**PROBLEM REQUIREMENTS:** The whole of the data, every line, should come back exactly the same.

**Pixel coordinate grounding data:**
----
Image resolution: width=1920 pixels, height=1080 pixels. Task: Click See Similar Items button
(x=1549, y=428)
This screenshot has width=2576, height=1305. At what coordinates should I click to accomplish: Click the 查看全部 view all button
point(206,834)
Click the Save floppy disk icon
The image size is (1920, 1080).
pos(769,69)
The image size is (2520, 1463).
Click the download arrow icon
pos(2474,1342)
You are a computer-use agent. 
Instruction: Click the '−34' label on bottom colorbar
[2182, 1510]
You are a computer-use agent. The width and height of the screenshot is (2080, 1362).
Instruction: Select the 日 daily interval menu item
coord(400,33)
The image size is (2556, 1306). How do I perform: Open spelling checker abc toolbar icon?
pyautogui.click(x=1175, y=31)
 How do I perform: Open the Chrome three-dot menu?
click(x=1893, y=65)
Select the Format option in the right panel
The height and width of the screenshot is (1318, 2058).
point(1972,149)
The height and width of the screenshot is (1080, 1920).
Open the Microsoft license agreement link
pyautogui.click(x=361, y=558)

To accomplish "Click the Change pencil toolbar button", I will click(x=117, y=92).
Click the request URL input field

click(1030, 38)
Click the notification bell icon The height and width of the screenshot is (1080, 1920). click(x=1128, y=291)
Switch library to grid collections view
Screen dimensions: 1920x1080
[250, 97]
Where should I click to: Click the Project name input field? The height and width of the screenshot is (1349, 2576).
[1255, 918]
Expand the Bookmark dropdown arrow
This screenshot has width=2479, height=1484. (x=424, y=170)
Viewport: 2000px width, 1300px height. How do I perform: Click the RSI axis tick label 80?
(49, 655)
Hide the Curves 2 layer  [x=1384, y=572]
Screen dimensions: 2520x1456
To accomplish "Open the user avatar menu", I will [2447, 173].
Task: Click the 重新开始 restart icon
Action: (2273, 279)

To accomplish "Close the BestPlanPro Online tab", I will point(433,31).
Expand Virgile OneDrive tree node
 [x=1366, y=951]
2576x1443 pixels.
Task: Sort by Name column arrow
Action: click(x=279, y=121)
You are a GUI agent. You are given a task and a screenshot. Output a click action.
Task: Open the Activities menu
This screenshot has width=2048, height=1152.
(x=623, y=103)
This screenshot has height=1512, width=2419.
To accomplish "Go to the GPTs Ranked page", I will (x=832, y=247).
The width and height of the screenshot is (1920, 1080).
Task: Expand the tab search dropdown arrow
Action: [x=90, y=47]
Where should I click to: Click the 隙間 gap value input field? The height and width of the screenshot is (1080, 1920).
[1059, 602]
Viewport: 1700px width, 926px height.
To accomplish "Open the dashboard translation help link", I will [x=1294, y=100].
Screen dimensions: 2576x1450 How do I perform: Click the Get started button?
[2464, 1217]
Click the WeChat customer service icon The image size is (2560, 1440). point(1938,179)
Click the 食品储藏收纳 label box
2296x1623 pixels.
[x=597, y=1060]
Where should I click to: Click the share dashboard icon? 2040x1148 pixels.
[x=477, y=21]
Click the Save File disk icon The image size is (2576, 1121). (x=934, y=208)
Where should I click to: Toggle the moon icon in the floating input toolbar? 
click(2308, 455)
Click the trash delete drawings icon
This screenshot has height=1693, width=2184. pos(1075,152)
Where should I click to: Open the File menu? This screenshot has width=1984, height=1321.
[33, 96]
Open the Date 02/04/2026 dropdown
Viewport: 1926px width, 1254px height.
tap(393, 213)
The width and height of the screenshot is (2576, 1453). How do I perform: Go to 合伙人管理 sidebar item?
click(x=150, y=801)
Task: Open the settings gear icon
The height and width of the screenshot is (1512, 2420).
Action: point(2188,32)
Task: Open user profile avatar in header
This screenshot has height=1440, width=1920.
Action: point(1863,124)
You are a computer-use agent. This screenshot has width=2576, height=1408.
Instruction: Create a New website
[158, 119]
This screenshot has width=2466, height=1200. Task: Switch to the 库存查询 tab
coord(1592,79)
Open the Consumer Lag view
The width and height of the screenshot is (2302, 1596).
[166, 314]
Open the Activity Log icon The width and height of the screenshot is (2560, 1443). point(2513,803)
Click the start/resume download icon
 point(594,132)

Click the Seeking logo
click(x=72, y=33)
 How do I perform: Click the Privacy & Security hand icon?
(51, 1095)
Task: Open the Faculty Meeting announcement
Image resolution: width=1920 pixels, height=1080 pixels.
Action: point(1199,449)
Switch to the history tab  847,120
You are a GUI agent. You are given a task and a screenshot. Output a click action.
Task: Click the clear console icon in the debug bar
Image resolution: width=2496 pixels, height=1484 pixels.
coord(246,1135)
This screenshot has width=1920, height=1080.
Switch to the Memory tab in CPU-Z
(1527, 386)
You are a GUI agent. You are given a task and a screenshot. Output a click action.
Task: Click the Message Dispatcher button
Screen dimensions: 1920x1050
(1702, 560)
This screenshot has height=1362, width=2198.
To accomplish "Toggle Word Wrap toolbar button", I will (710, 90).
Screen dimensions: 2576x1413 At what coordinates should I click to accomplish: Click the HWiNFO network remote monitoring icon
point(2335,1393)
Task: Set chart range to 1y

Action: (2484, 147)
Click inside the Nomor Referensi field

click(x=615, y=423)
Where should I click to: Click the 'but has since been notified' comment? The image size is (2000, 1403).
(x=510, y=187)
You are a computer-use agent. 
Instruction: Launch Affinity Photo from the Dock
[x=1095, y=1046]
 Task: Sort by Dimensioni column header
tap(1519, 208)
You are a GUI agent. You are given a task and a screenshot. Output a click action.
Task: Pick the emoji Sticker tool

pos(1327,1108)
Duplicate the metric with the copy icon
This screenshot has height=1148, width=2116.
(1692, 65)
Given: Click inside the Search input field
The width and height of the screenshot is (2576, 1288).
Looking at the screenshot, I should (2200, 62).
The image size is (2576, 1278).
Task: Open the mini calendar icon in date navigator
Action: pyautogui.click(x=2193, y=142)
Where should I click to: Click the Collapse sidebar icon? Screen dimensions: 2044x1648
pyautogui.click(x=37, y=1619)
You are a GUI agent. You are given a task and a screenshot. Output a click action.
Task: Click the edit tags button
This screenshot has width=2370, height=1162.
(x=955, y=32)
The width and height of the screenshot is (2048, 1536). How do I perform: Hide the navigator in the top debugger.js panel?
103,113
----
**RESPONSE TO THE TASK:**
Image resolution: width=1920 pixels, height=1080 pixels. Task: Click See Similar Items button
(x=1549, y=428)
This screenshot has width=2576, height=1305. At what coordinates should I click to accomplish: Click the 查看全部 view all button
point(206,834)
Click the Save floppy disk icon
The image size is (1920, 1080).
pos(769,69)
The image size is (2520, 1463).
Click the download arrow icon
pos(2474,1342)
You are a computer-use agent. 
Instruction: Click the '−34' label on bottom colorbar
[2182, 1510]
You are a computer-use agent. The width and height of the screenshot is (2080, 1362).
Instruction: Select the 日 daily interval menu item
coord(400,33)
The image size is (2556, 1306). How do I perform: Open spelling checker abc toolbar icon?
pyautogui.click(x=1175, y=31)
 How do I perform: Open the Chrome three-dot menu?
click(x=1893, y=65)
Select the Format option in the right panel
The height and width of the screenshot is (1318, 2058).
point(1972,149)
The height and width of the screenshot is (1080, 1920).
Open the Microsoft license agreement link
pyautogui.click(x=361, y=558)

To accomplish "Click the Change pencil toolbar button", I will click(x=117, y=92).
Click the request URL input field

click(1030, 38)
Click the notification bell icon The height and width of the screenshot is (1080, 1920). click(x=1128, y=291)
Switch library to grid collections view
Screen dimensions: 1920x1080
[250, 97]
Where should I click to: Click the Project name input field? The height and width of the screenshot is (1349, 2576).
[1255, 918]
Expand the Bookmark dropdown arrow
This screenshot has width=2479, height=1484. (x=424, y=170)
Viewport: 2000px width, 1300px height. How do I perform: Click the RSI axis tick label 80?
(49, 655)
Hide the Curves 2 layer  [x=1384, y=572]
Screen dimensions: 2520x1456
To accomplish "Open the user avatar menu", I will [2447, 173].
Task: Click the 重新开始 restart icon
Action: (2273, 279)

To accomplish "Close the BestPlanPro Online tab", I will point(433,31).
Expand Virgile OneDrive tree node
 [x=1366, y=951]
2576x1443 pixels.
Task: Sort by Name column arrow
Action: click(x=279, y=121)
You are a GUI agent. You are given a task and a screenshot. Output a click action.
Task: Open the Activities menu
This screenshot has width=2048, height=1152.
(x=623, y=103)
This screenshot has height=1512, width=2419.
To accomplish "Go to the GPTs Ranked page", I will (x=832, y=247).
The width and height of the screenshot is (1920, 1080).
Task: Expand the tab search dropdown arrow
Action: [x=90, y=47]
Where should I click to: Click the 隙間 gap value input field? The height and width of the screenshot is (1080, 1920).
[1059, 602]
Viewport: 1700px width, 926px height.
To accomplish "Open the dashboard translation help link", I will [x=1294, y=100].
Screen dimensions: 2576x1450 How do I perform: Click the Get started button?
[2464, 1217]
Click the WeChat customer service icon The image size is (2560, 1440). point(1938,179)
Click the 食品储藏收纳 label box
2296x1623 pixels.
[x=597, y=1060]
Where should I click to: Click the share dashboard icon? 2040x1148 pixels.
[x=477, y=21]
Click the Save File disk icon The image size is (2576, 1121). (x=934, y=208)
Where should I click to: Toggle the moon icon in the floating input toolbar? 
click(2308, 455)
Click the trash delete drawings icon
This screenshot has height=1693, width=2184. pos(1075,152)
Where should I click to: Open the File menu? This screenshot has width=1984, height=1321.
[33, 96]
Open the Date 02/04/2026 dropdown
Viewport: 1926px width, 1254px height.
tap(393, 213)
The width and height of the screenshot is (2576, 1453). How do I perform: Go to 合伙人管理 sidebar item?
click(x=150, y=801)
Task: Open the settings gear icon
The height and width of the screenshot is (1512, 2420).
Action: point(2188,32)
Task: Open user profile avatar in header
This screenshot has height=1440, width=1920.
Action: point(1863,124)
You are a computer-use agent. This screenshot has width=2576, height=1408.
Instruction: Create a New website
[158, 119]
This screenshot has width=2466, height=1200. Task: Switch to the 库存查询 tab
coord(1592,79)
Open the Consumer Lag view
The width and height of the screenshot is (2302, 1596).
[166, 314]
Open the Activity Log icon The width and height of the screenshot is (2560, 1443). point(2513,803)
Click the start/resume download icon
 point(594,132)

Click the Seeking logo
click(x=72, y=33)
 How do I perform: Click the Privacy & Security hand icon?
(51, 1095)
Task: Open the Faculty Meeting announcement
Image resolution: width=1920 pixels, height=1080 pixels.
Action: point(1199,449)
Switch to the history tab  847,120
You are a GUI agent. You are given a task and a screenshot. Output a click action.
Task: Click the clear console icon in the debug bar
Image resolution: width=2496 pixels, height=1484 pixels.
coord(246,1135)
This screenshot has width=1920, height=1080.
Switch to the Memory tab in CPU-Z
(1527, 386)
You are a GUI agent. You are given a task and a screenshot. Output a click action.
Task: Click the Message Dispatcher button
Screen dimensions: 1920x1050
(1702, 560)
This screenshot has height=1362, width=2198.
To accomplish "Toggle Word Wrap toolbar button", I will (710, 90).
Screen dimensions: 2576x1413 At what coordinates should I click to accomplish: Click the HWiNFO network remote monitoring icon
point(2335,1393)
Task: Set chart range to 1y

Action: (2484, 147)
Click inside the Nomor Referensi field

click(x=615, y=423)
Where should I click to: Click the 'but has since been notified' comment? The image size is (2000, 1403).
(x=510, y=187)
You are a computer-use agent. 
Instruction: Launch Affinity Photo from the Dock
[x=1095, y=1046]
 Task: Sort by Dimensioni column header
tap(1519, 208)
You are a GUI agent. You are given a task and a screenshot. Output a click action.
Task: Pick the emoji Sticker tool

pos(1327,1108)
Duplicate the metric with the copy icon
This screenshot has height=1148, width=2116.
(1692, 65)
Given: Click inside the Search input field
The width and height of the screenshot is (2576, 1288).
Looking at the screenshot, I should (2200, 62).
The image size is (2576, 1278).
Task: Open the mini calendar icon in date navigator
Action: pyautogui.click(x=2193, y=142)
Where should I click to: Click the Collapse sidebar icon? Screen dimensions: 2044x1648
pyautogui.click(x=37, y=1619)
You are a GUI agent. You are given a task and a screenshot. Output a click action.
Task: Click the edit tags button
This screenshot has width=2370, height=1162.
(x=955, y=32)
The width and height of the screenshot is (2048, 1536). How do I perform: Hide the navigator in the top debugger.js panel?
103,113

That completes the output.